Exercise objective →
The expected answer comprises all lines from the entries that contain the string "button".

----- Given data

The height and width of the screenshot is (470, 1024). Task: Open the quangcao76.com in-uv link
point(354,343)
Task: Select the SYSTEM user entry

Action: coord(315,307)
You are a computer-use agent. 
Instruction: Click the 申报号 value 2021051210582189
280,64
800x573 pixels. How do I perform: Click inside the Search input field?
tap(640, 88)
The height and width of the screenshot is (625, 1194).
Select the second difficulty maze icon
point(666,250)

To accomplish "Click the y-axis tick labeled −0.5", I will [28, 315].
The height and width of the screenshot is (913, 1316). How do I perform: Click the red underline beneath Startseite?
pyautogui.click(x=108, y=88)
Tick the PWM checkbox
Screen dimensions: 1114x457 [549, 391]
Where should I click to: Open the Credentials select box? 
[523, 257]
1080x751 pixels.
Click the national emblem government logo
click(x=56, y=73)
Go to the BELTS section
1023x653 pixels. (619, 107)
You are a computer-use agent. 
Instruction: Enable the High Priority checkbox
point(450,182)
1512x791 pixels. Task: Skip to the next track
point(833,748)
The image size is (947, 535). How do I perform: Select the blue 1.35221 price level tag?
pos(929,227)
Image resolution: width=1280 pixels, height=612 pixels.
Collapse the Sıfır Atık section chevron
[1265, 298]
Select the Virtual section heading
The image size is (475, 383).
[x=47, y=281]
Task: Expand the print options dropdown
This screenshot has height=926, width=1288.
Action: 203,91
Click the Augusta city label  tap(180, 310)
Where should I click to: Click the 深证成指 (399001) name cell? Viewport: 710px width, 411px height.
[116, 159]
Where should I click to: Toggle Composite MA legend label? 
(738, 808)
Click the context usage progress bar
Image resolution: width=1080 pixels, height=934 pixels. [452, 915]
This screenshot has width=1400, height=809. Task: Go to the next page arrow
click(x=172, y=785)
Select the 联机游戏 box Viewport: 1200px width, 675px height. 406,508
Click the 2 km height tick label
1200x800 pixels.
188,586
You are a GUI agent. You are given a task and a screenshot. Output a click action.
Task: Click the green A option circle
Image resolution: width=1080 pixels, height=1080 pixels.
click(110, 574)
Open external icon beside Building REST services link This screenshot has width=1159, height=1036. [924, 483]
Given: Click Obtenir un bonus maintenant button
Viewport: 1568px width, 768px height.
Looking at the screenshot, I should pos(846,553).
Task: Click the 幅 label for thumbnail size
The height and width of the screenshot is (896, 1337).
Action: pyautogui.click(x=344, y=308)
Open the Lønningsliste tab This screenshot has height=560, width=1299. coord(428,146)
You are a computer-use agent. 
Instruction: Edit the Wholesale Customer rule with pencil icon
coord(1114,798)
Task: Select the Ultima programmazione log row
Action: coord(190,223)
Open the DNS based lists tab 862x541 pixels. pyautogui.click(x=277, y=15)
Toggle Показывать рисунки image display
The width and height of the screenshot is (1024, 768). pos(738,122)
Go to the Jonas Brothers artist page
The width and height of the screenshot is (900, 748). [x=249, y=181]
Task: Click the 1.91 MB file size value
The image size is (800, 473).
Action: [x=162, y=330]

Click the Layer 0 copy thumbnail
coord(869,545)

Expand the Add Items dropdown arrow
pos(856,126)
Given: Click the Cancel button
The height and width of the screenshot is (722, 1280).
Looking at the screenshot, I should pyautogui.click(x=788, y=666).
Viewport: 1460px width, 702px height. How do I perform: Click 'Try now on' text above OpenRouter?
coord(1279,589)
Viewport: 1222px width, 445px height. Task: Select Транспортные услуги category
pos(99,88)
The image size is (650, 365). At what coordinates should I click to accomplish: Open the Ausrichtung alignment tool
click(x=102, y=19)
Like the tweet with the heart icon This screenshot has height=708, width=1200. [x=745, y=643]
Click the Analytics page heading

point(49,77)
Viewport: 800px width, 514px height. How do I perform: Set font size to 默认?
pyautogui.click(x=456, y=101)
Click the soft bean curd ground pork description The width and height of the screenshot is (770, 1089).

----------

Answer space →
Given: Click Obtenir un bonus maintenant button
Given: Click the Cancel button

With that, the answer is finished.